▶ The task: Exactly as they appear, transcribe the entries and skip any pictures.

[[ Material provided open ]]

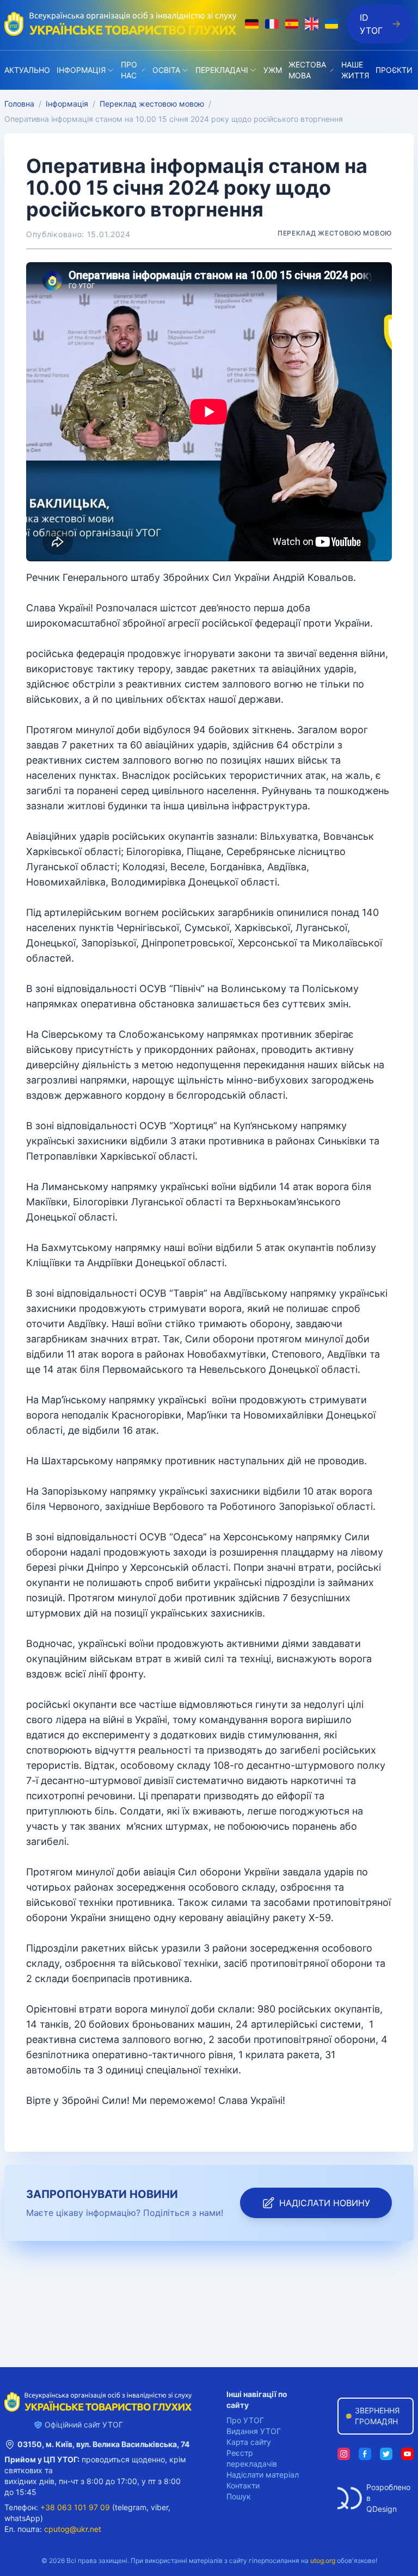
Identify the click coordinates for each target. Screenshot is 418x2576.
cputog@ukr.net (72, 2529)
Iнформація (81, 70)
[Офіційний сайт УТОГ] (120, 24)
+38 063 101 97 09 (75, 2507)
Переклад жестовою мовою (152, 103)
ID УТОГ (371, 24)
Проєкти (394, 70)
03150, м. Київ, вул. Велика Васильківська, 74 (103, 2444)
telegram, (132, 2507)
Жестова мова (307, 70)
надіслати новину (324, 2202)
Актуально (27, 70)
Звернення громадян (377, 2416)
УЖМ (272, 70)
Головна (19, 103)
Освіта (166, 70)
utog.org (322, 2560)
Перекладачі (221, 70)
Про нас (129, 70)
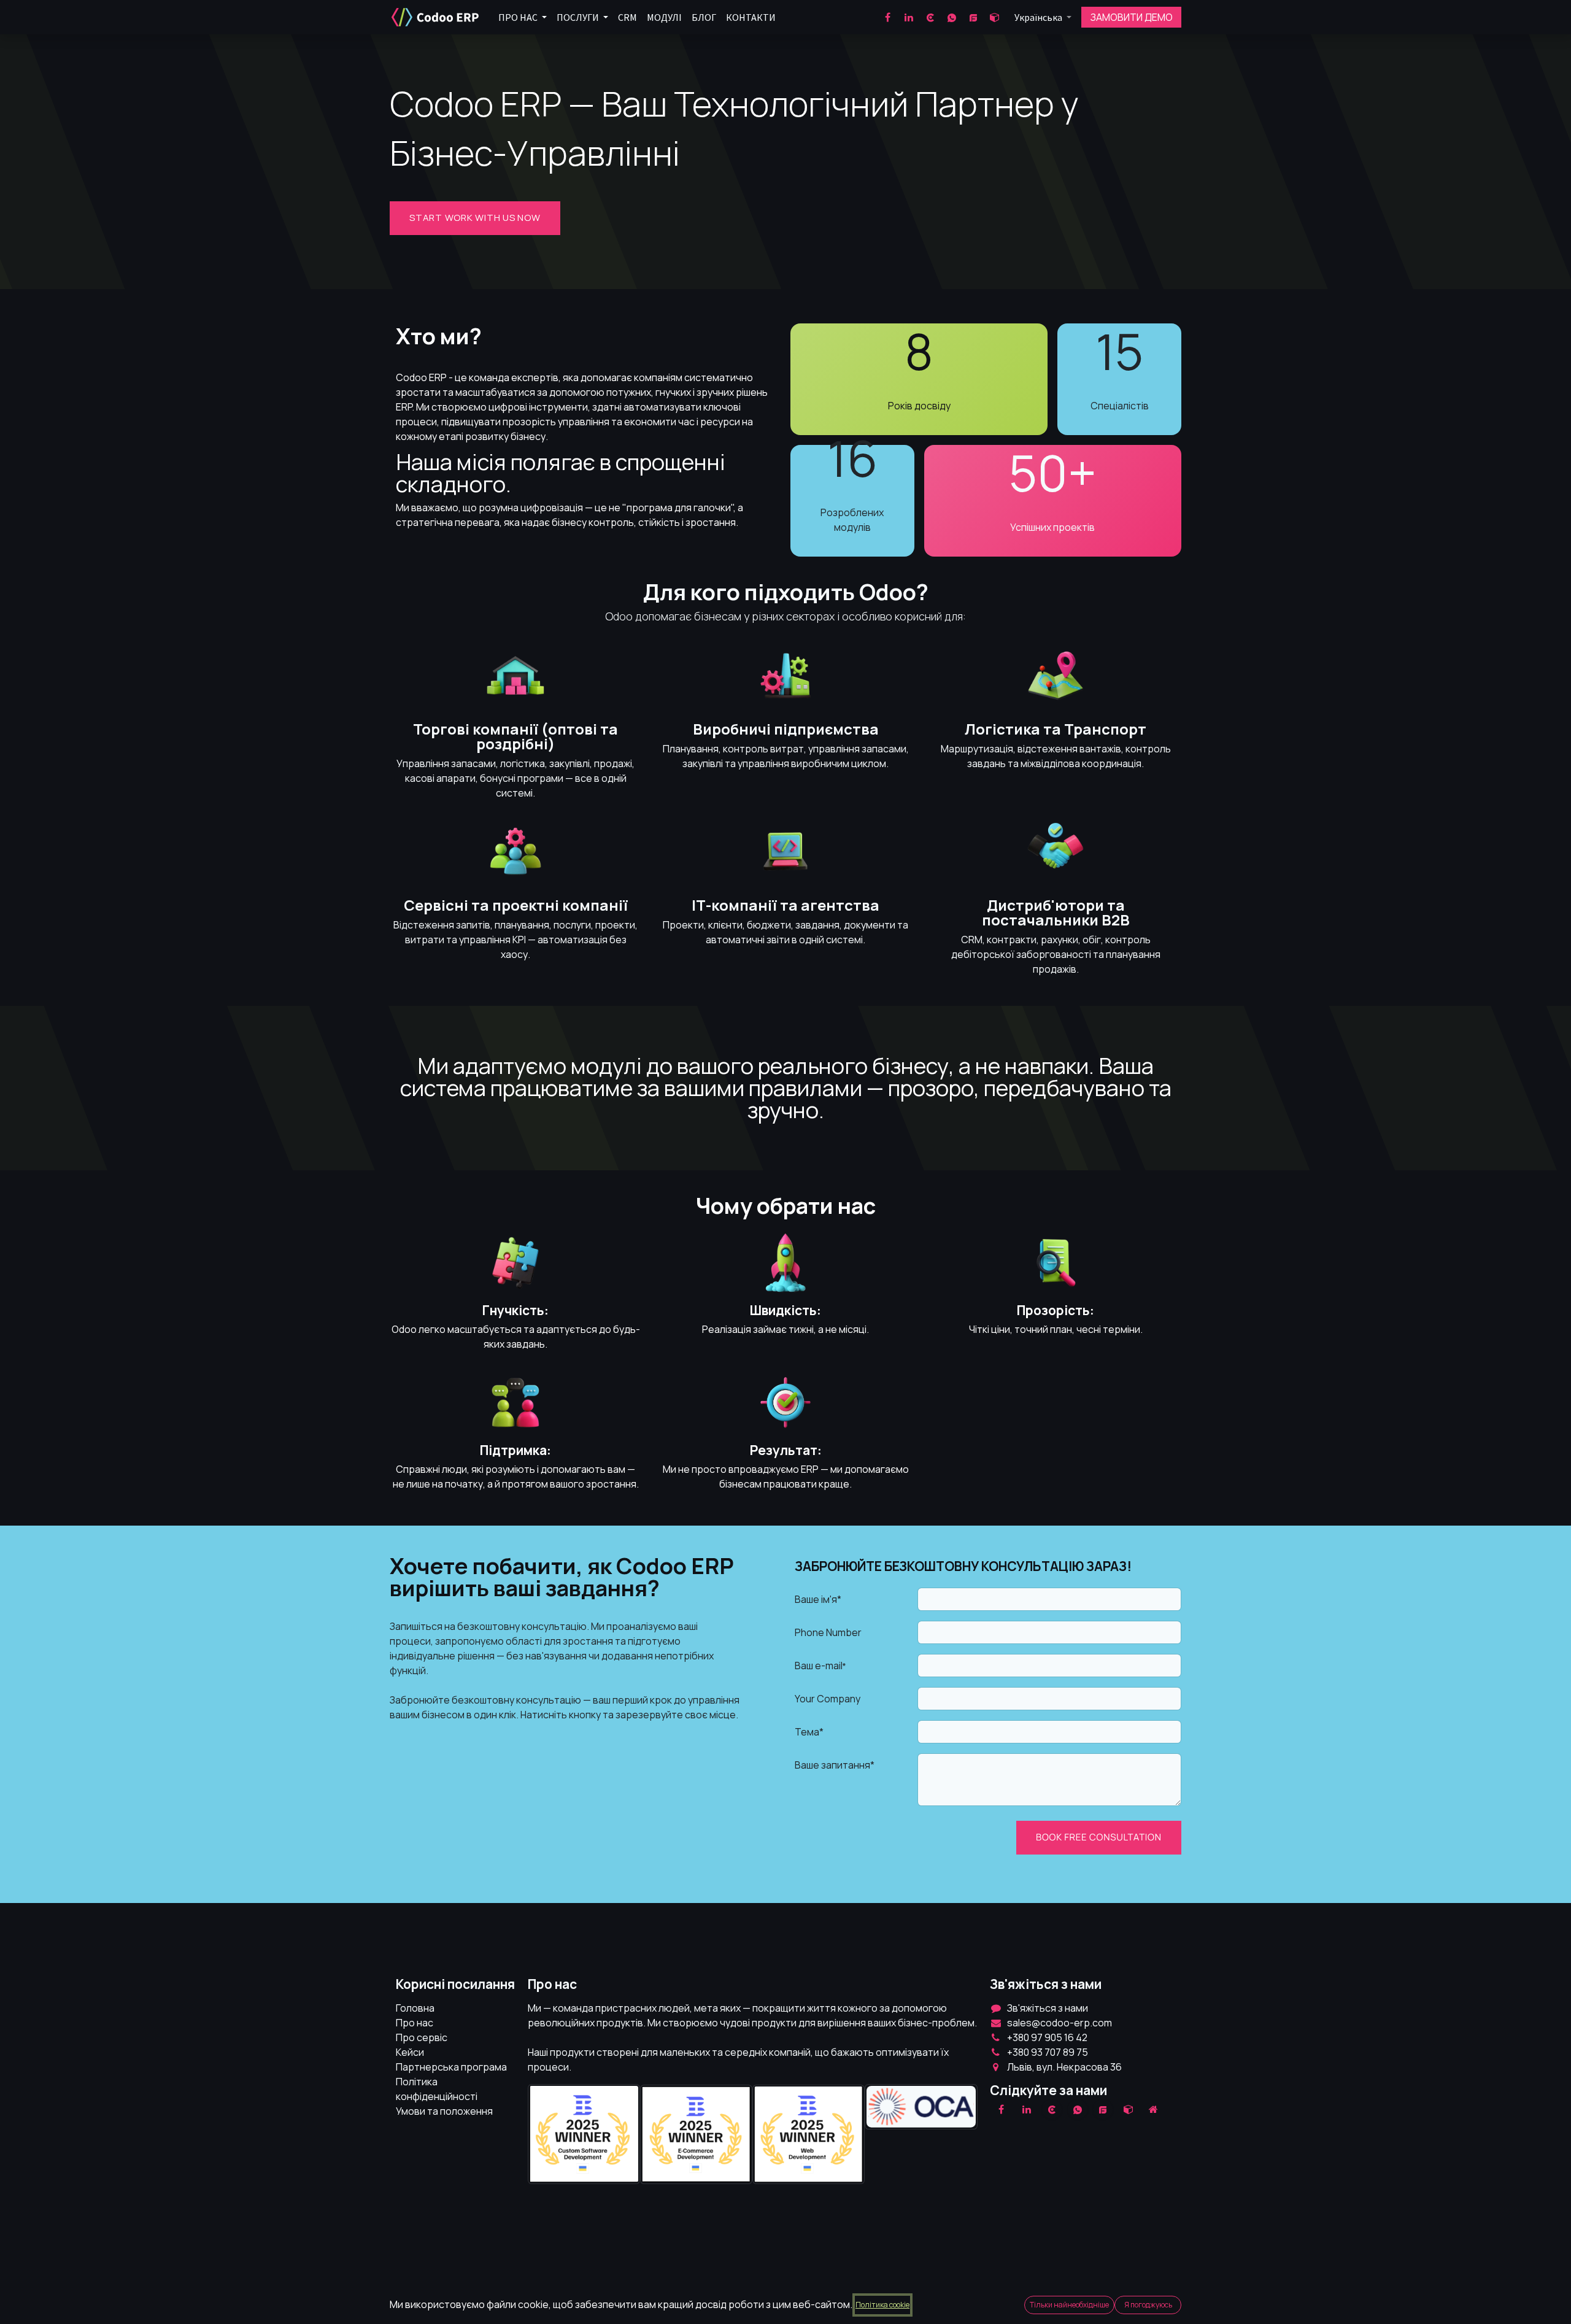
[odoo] (995, 17)
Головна (415, 2008)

[[ Material provided closed ]]

▶ Result of the exercise:
Identify the click coordinates for each target. Screenshot is 418x2576.
cputog@ukr.net (72, 2529)
Iнформація (81, 70)
[Офіційний сайт УТОГ] (120, 24)
+38 063 101 97 09 (75, 2507)
Переклад жестовою мовою (152, 103)
ID УТОГ (371, 24)
Проєкти (394, 70)
03150, м. Київ, вул. Велика Васильківська, 74 (103, 2444)
telegram, (132, 2507)
Жестова мова (307, 70)
надіслати новину (324, 2202)
Актуально (27, 70)
Звернення громадян (377, 2416)
УЖМ (272, 70)
Головна (19, 103)
Освіта (166, 70)
utog.org (322, 2560)
Перекладачі (221, 70)
Про нас (129, 70)
[odoo] (995, 17)
Головна (415, 2008)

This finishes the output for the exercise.